All i can say is! Thatll FKN learn ya!
 
Hmmmn,
Sadly, I can relate to it - been there, bought the T shirt. The bit where he shouts something to the effect of "why don't you drop another 500 points you mother****", yeah, why don't you and really **** me up" sent shivers down my spine. I can remember shouting something along those lines when I had a blow up 5 years or so ago. A bizarre sort of masochistic desire gripped me whereby I dared the market to go even further against me and turn a bad situation (entirely of my own making) into something Nic Leeson couldn't hold a candle to. Okay, I exaggerate a tad, but you get the idea. If I was going to have a blow up, I wanted it to be spectacular and go out in style like Butch Cassidy and the Sundance Kid. Time will tell whether or not I've learned my lesson - sorry, I mean lessons plural. I don't think I could go through that again. The vid' should be required viewing for all newbies and less experienced traders alike.
Tim.


LOL. Love this post. having experiencd something similar when i first began trading (much smaller amounts of money though, thank God), i can safely say that you worded it much better than I possibly could.

I do feel for the trader in the video. He was just a rabbit in the headlights.

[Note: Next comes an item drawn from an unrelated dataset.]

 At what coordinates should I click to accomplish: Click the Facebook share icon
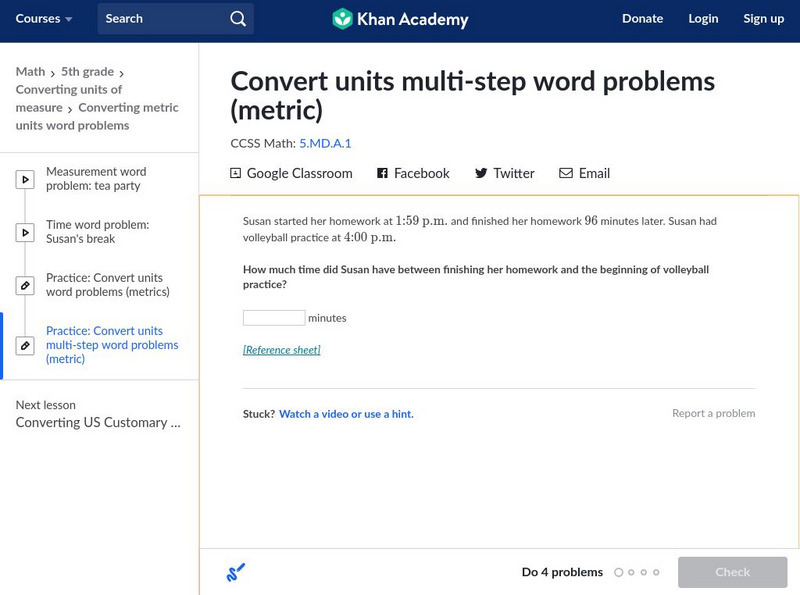[x=382, y=173]
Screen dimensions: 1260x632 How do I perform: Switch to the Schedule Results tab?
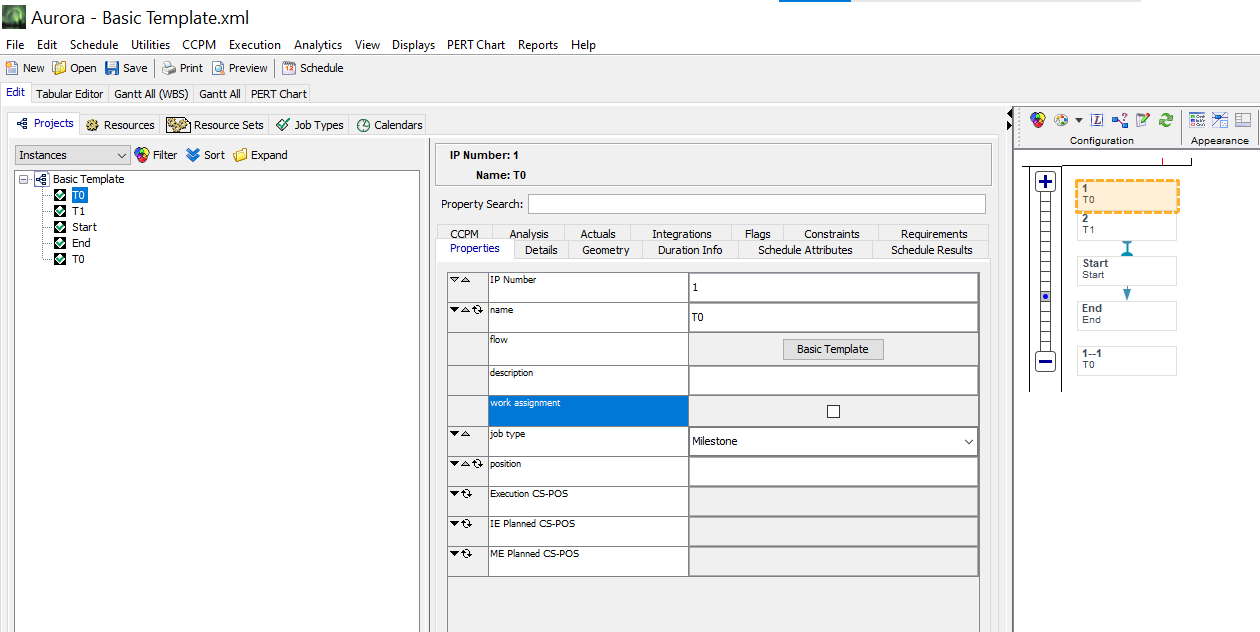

Once you get to a point where the loss is too much to handle (in his case you could argue it was around the 7k mark) its like your common sense just shuts down. I know another trader who finally closed the long position he has been holding for 2 weeks today losing 60% of the profits he's made in the last year.

Tough business. I was short over the weekend :)
(although closed it WAY too early :() Hope you lot faired OK.
 
Because they can't admit to themselves that they are wrong . . .

I think it is also the fact that a lot of traders close positions for a loss only to see the market then go in the direction they anticipated. This happens a) by chance or b) because they were fundamentally right but their timing was off.

If this happens a few times, a trader will try to hold in a stubborn effort not to be "mocked" by the market again.
 
I think it is also the fact that a lot of traders close positions for a loss only to see the market then go in the direction they anticipated. This happens a) by chance or b) because they were fundamentally right but their timing was off.

If this happens a few times, a trader will try to hold in a stubborn effort not to be "mocked" by the market again.

As John Maynard Keynes said, "The market can stay irrational longer than you can stay solvent."